The first thing to note is that you won't get 2MP from a 6x crop of as 12MP image, nor will you get 10MP from a 6x crop of a 64MP image. When people talk about zoom ratios they refer to the angle of view, i.e. the linear magnification, while 12/64MP refers to the area. So a 6x zoom by cropping a 12MP image would give you a 0.3 MP image (VGA resolution). So digital zoom isn't simply cropping: they crop and then they do a software interpolation to scale that back up to a higher resolution. Try taking a picture, zooming by a factor of 2 then taking another, then look at the properties of the images: you'll find that they both say they have the same number of pixels - that's using software to 'scale up' the resolution back to what you set it to. Of course you don't get extra information this way, so the real image quality is always inferior with digital zoom compared to a true optical zoom.

So my guess is that if you select '12 MP 6x zoom' it will produce a 12MP image using software zooming (about 4000x3000 pixels). Now set it to 64MP and tell it to take a 6x zoom image: what resolution does it say the image has? Does it give you a 64MP zoomed image, a 12MP one, or something inbetween (for small zoom factors)? My guess is that it will rescale to 64MP, to be consistent with what the setting said (you asked for 64MP so the camera gives you it), but I'd be curious to know whether I'm right. If it does something different then it changes what I speculate below.
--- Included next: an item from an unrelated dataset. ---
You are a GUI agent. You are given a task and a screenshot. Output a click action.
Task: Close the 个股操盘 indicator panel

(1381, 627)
Then it gets more speculative: you say that you get 30x zoom in the 12 MP setting. What resolution are the 30x zoomed images? My guess is 12MP. Now an actual 30x digital zoom would be utterly worthless: a 30x linear crop contains 1/900 of the original pixels, so scaling that up to the original resolution is going to look like crap. So my theory is that the '30x zoom 12MP' is actually using the 64MP sensor, just rescaling back to 12MP rather than to 64MP (it will still look like crap, but not as bad as doing it with the 12MP sensor would).

As I say, I don't have one of these phones to test, so I may be wrong. But my guess is that it will do something like this:

* When you select 12MP or 64MP you are not so much choosing which sensor you use but what resolution the image is.
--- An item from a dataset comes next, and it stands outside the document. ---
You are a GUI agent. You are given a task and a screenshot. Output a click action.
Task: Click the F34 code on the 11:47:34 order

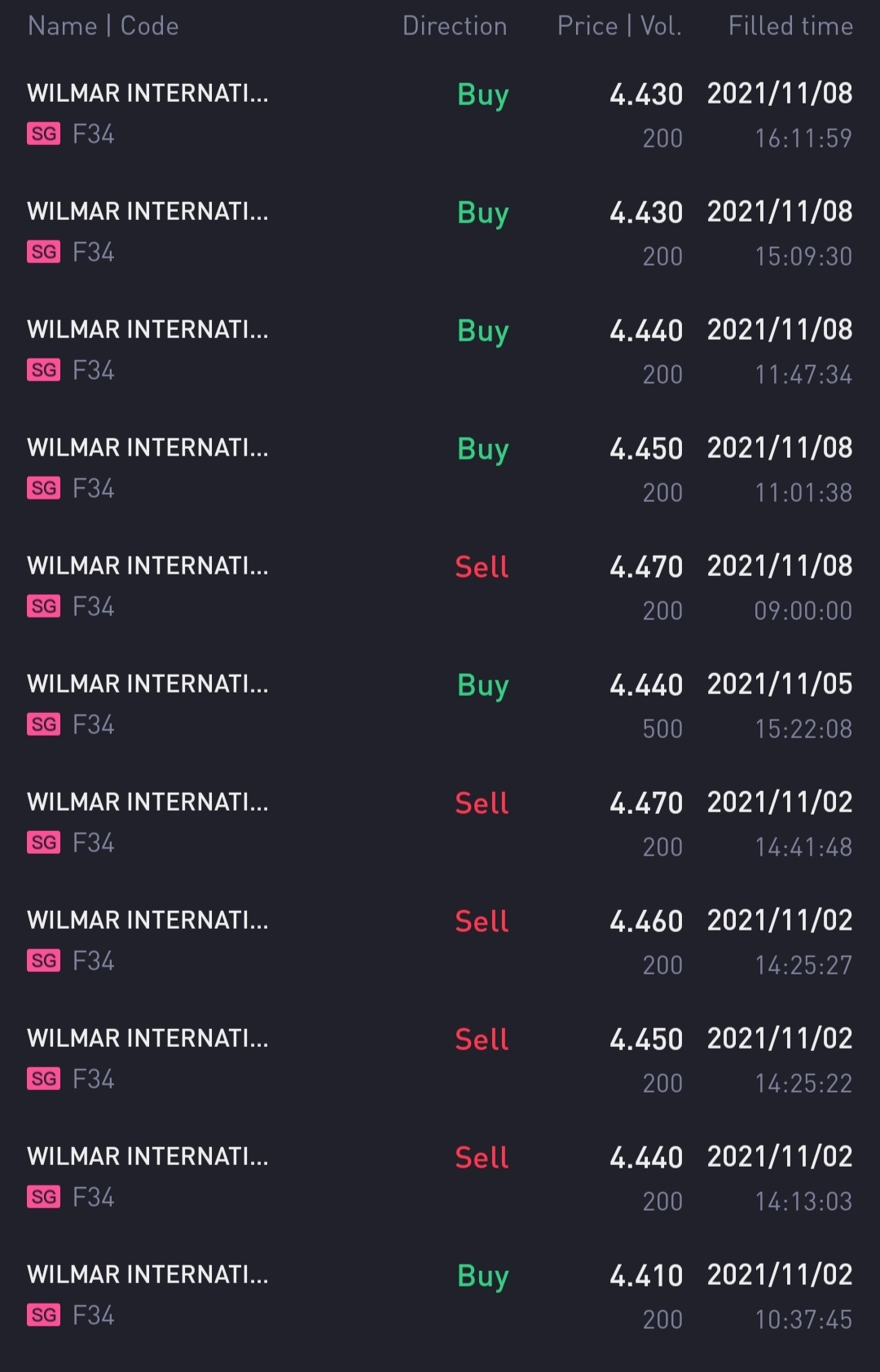coord(94,370)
* If you set 12MP mode and start zooming, at some point it will switch from using the 12MP sensor to using the 64MP sensor, but it will always rescale the zoomed image to 12MP. At what point it will switch I don't know (6x would be an obvious guess, given where the 64MP mode ends, but it might happen earlier - it might even happen the moment you start to zoom).

* If you set 64MP mode it will use a digital zoom up to 6x, rescaling the image to 64MP. Above that it will stop because the image quality loss is too large for it to be worth rescaling up to 64MP, and so if you want a &gt; 6x zoom you have to choose lower resolution (i.e. 12MP, even if that actually uses the 64MP sensor for part of the range).

But as I say, that's only a guess. It could even be that they just use digital zoom on the 12MP sensor all the way to 30x and the purpose of the 64MP sensor is to give higher quality zoom images, and they cut that at 6x because anything more than that is losing too much quality. But given how outlandish a 30x digital zoom is my guess is that they actually use the 64MP sensor for that then rescale to a lower resolution - at least if you asked me to implement a 30x zoom with that hardware, that is the way I'd do it.